Eta Carinae is a pair of stars whose orbits bring them just 140 million miles apart — roughly the distance from the Sun to Mars — every 5.5 years. It’s the larger, cooler one that’s super-massive — 90 times more massive than the Sun and five million times brighter. The smaller one, still huge, is thought to be 30 times bigger and a million times brighter.

The more mass a star has, the shorter its lifespan, and the discovery of Eta Carinae caused scientists to redefine just how big a star could be. (There are only 10 more massive stars.) Somewhere down the road, it’s likely to go out with a bang — a supernova — or with a super-supernova — a hypernova. Scientific American refers to Eta Carinae as a “supermassive stellar powder keg nearing the end of its fuse.” That blast end is unlikely to affect effect us, being 7,500 light years away, but if its warmup is any indication, oh boy. In fact, given Eta Carinae’s distance from earth, it may have already blown up, with the light from that apocalyptic event still en route to us.

Oh hai, magnesium

Hubble’s Wide Field Camera 3 took this image in ultraviolet light, and it’s been artificially colored with nitrogen in red and magnesium in blue. It’s long been assumed that some of the Great Eruption’s debris collided with materials ejected from the star at an earlier time, and became heated by the resulting shockwaves, producing a web of filaments in glowing nitrogen. While the scientists expected to see some light from magnesium emanating from those filaments, they were surprised to see so much of it in-between Eta Carinae and the nitrogen. In a press release, Nathan Smith of Steward Observatory at the University of Arizona explained, “We’ve discovered a large amount of warm gas that was ejected in the Great Eruption but hasn’t yet collided with the other material surrounding Eta Carinae. Most of the emission is located where we expected to find an empty cavity. This extra material is fast, and it ‘ups the ante’ in terms of the total energy of an already powerful stellar blast.”

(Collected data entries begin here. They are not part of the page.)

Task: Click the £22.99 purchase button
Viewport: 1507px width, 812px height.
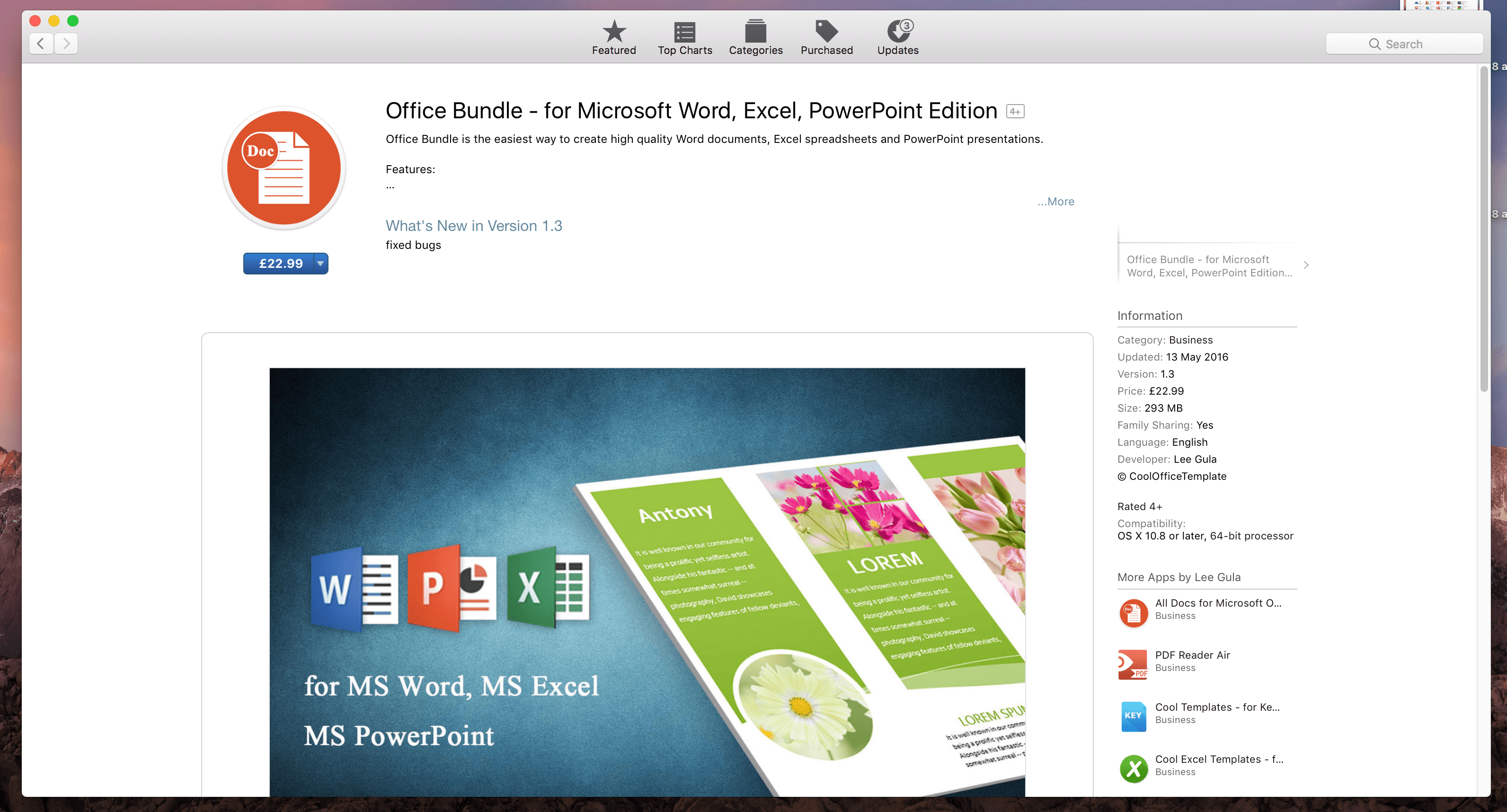Action: click(280, 263)
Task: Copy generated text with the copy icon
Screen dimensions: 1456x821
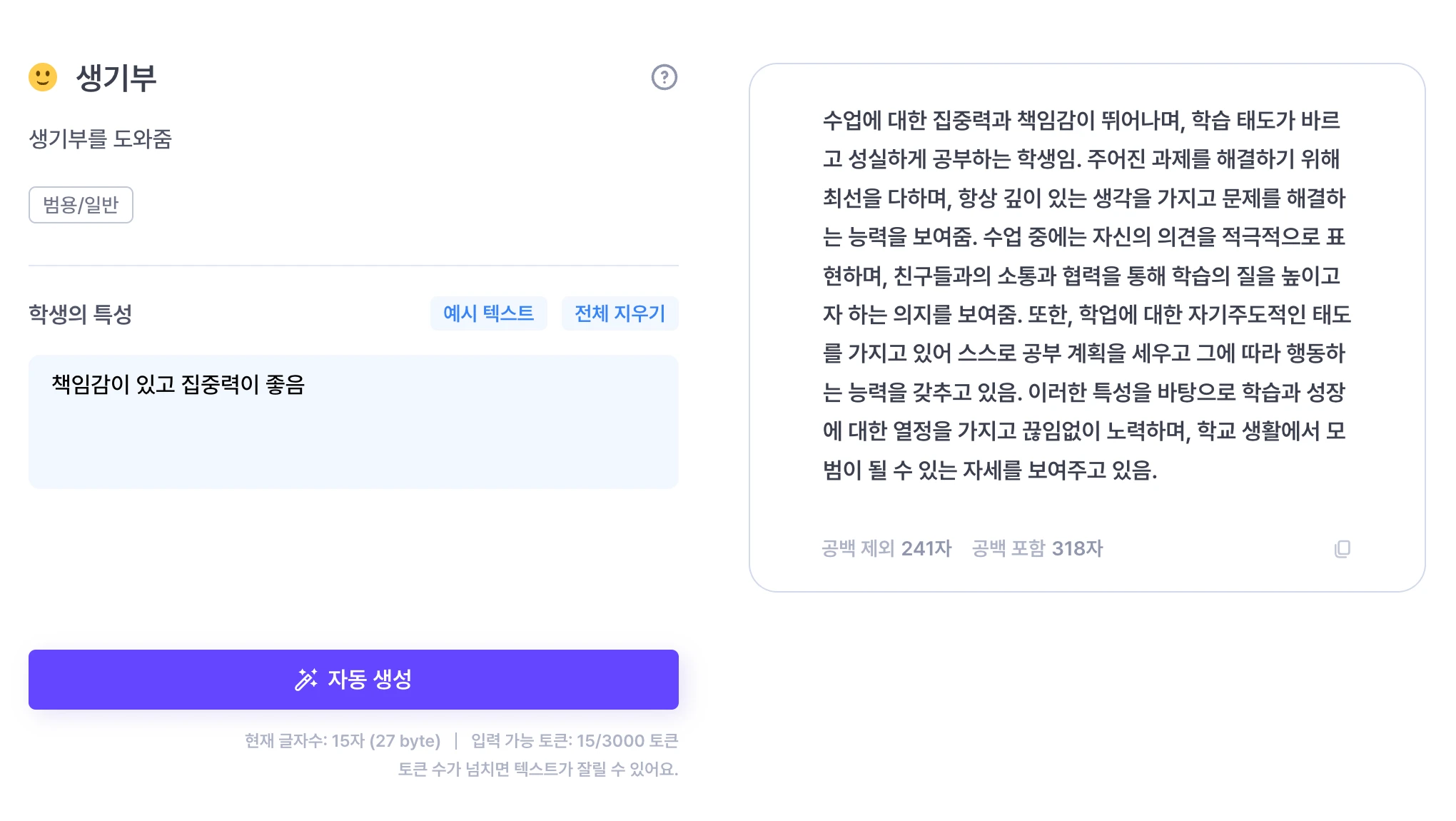Action: pos(1342,548)
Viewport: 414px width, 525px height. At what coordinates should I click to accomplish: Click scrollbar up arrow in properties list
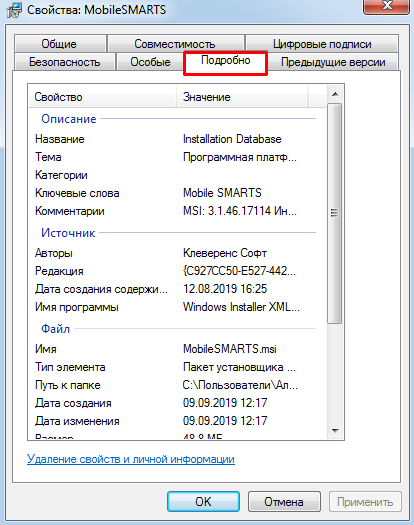[335, 94]

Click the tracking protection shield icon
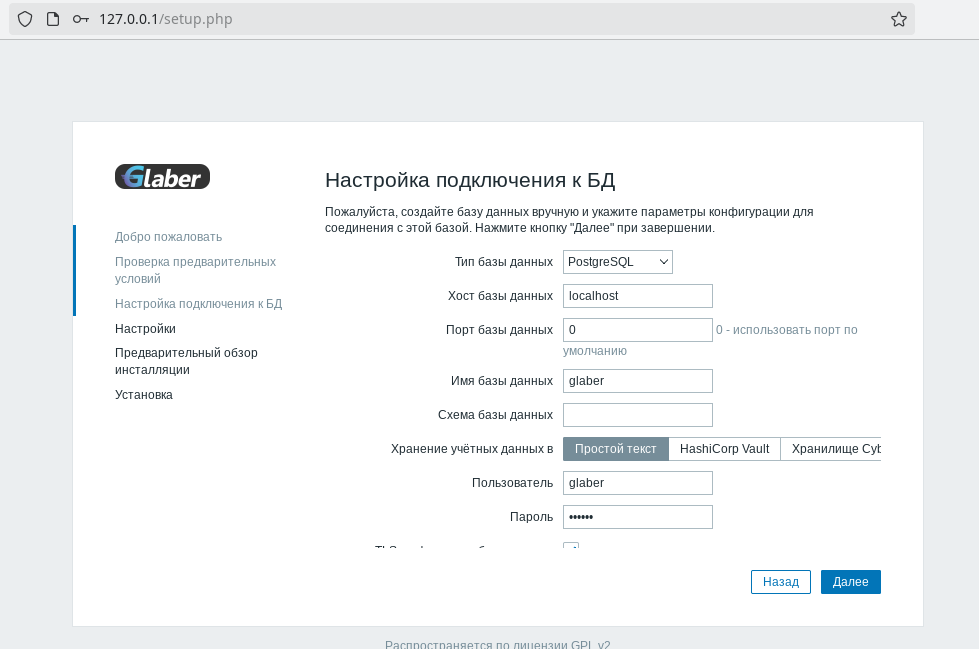pyautogui.click(x=25, y=19)
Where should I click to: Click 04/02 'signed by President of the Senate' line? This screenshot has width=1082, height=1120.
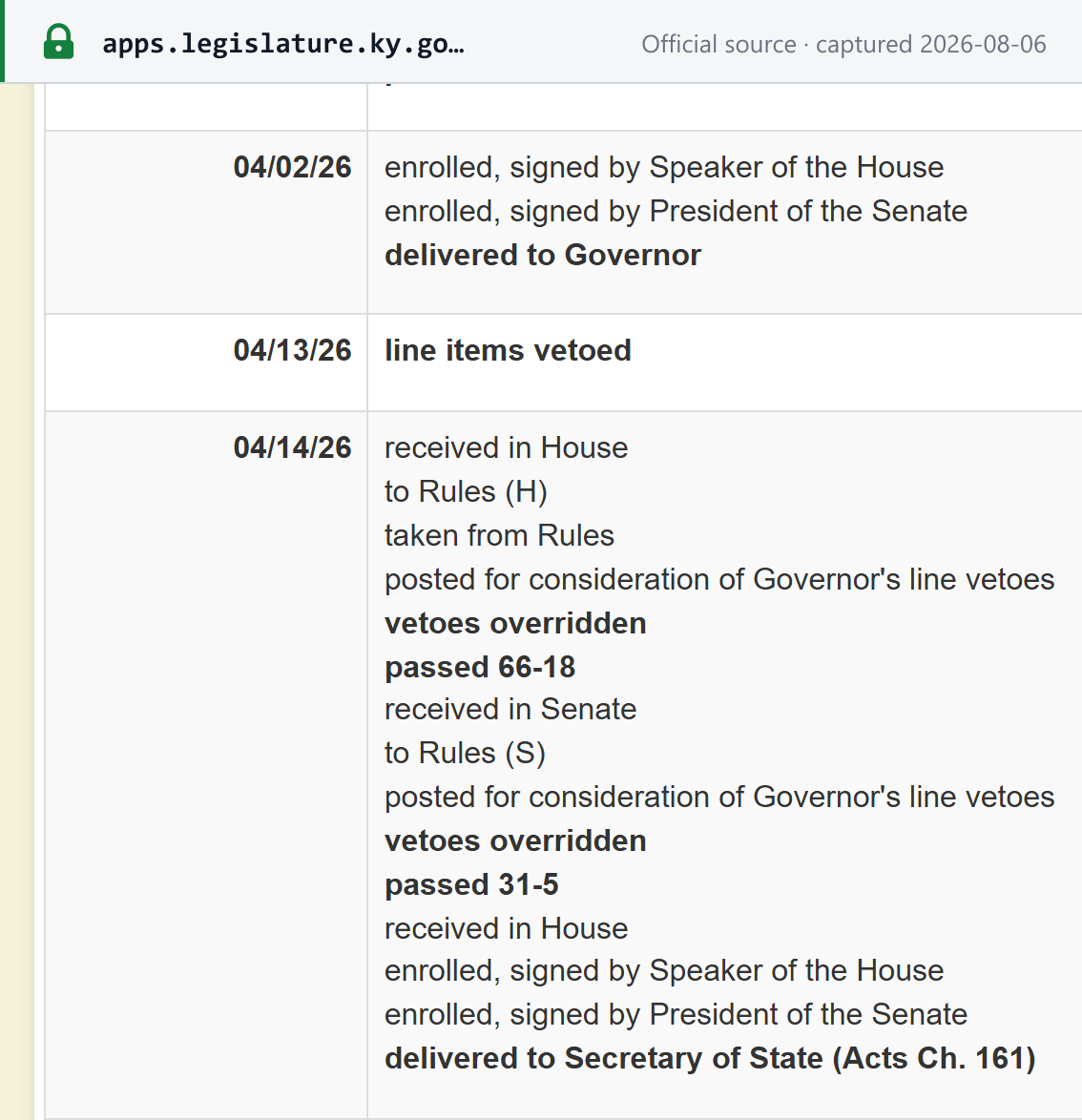pos(676,212)
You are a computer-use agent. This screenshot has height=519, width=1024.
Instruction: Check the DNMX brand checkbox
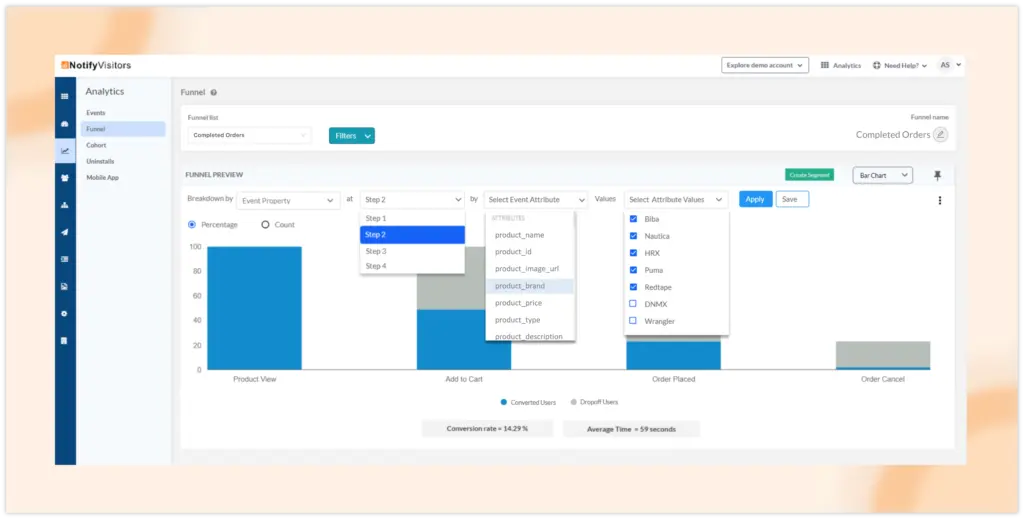point(632,304)

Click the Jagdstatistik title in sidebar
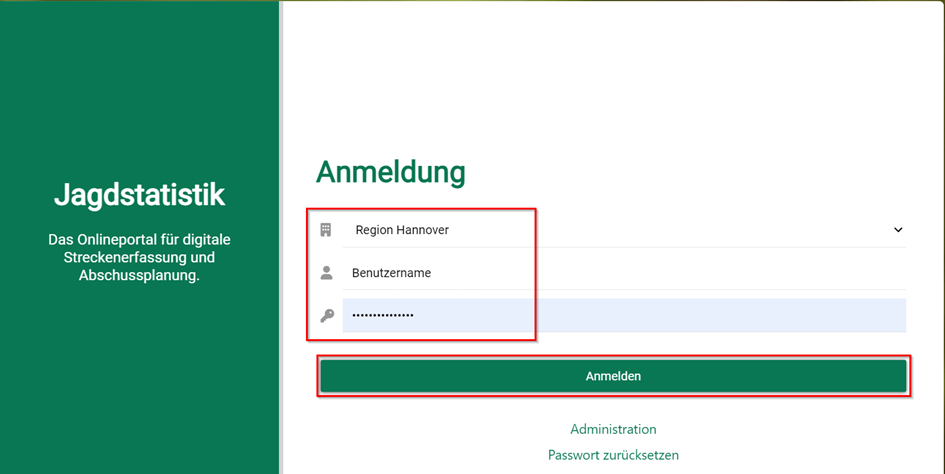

The insight is just yet another gift from Hubble. “We had used Hubble for decades to study Eta Carinae in visible and infrared light,” says Smith, “and we thought we had a pretty full account of its ejected debris. But this new ultraviolet-light image looks astonishingly different, revealing gas we did not see in either visible-light or infrared image.” The image is likely to lead to a deeper understanding of stars’ lives. “We’re excited by the prospect that this type of ultraviolet magnesium emission may also expose previously hidden gas in other types of objects that eject material, such as protostars or other dying stars; and only Hubble can take these kinds of pictures.”